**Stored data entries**
# # # # # # #
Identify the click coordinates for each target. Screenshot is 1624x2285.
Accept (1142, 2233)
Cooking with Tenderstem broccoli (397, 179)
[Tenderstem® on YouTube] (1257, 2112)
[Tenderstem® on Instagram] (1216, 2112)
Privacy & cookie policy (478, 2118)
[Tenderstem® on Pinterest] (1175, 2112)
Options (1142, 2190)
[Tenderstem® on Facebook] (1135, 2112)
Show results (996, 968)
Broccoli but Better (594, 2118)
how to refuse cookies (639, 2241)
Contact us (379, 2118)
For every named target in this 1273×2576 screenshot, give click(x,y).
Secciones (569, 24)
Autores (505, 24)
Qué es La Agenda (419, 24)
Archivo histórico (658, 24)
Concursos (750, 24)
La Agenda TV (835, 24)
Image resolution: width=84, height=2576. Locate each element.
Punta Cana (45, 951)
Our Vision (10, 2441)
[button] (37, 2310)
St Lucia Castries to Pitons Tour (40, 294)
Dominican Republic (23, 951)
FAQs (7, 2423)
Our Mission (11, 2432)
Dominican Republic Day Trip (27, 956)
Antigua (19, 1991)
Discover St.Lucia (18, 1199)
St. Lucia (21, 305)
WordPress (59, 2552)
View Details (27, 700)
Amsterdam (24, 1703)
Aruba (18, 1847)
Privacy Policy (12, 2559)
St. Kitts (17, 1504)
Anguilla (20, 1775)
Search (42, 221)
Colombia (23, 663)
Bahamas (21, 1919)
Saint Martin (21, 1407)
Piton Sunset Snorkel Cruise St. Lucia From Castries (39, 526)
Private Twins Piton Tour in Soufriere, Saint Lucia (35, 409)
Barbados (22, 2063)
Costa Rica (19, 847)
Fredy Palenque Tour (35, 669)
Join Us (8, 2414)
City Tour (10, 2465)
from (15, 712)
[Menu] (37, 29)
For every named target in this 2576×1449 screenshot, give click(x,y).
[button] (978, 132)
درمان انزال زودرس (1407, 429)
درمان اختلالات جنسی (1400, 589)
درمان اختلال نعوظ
# # # # # # #
**Work request**
Word for word, output the records that appear above.

**Answer to this task**
Identify the click coordinates for each target. Screenshot is 1624x2285.
Accept (1142, 2233)
Cooking with Tenderstem broccoli (397, 179)
[Tenderstem® on YouTube] (1257, 2112)
[Tenderstem® on Instagram] (1216, 2112)
Privacy & cookie policy (478, 2118)
[Tenderstem® on Pinterest] (1175, 2112)
Options (1142, 2190)
[Tenderstem® on Facebook] (1135, 2112)
Show results (996, 968)
Broccoli but Better (594, 2118)
how to refuse cookies (639, 2241)
Contact us (379, 2118)
For every named target in this 1273×2576 screenshot, give click(x,y).
Secciones (569, 24)
Autores (505, 24)
Qué es La Agenda (419, 24)
Archivo histórico (658, 24)
Concursos (750, 24)
La Agenda TV (835, 24)
Image resolution: width=84, height=2576. Locate each element.
Punta Cana (45, 951)
Our Vision (10, 2441)
[button] (37, 2310)
St Lucia Castries to Pitons Tour (40, 294)
Dominican Republic (23, 951)
FAQs (7, 2423)
Our Mission (11, 2432)
Dominican Republic Day Trip (27, 956)
Antigua (19, 1991)
Discover St.Lucia (18, 1199)
St. Lucia (21, 305)
WordPress (59, 2552)
View Details (27, 700)
Amsterdam (24, 1703)
Aruba (18, 1847)
Privacy Policy (12, 2559)
St. Kitts (17, 1504)
Anguilla (20, 1775)
Search (42, 221)
Colombia (23, 663)
Bahamas (21, 1919)
Saint Martin (21, 1407)
Piton Sunset Snorkel Cruise St. Lucia From Castries (39, 526)
Private Twins Piton Tour in Soufriere, Saint Lucia (35, 409)
Barbados (22, 2063)
Costa Rica (19, 847)
Fredy Palenque Tour (35, 669)
Join Us (8, 2414)
City Tour (10, 2465)
from (15, 712)
[Menu] (37, 29)
For every named target in this 2576×1449 screenshot, give click(x,y).
[button] (978, 132)
درمان انزال زودرس (1407, 429)
درمان اختلالات جنسی (1400, 589)
درمان اختلال نعوظ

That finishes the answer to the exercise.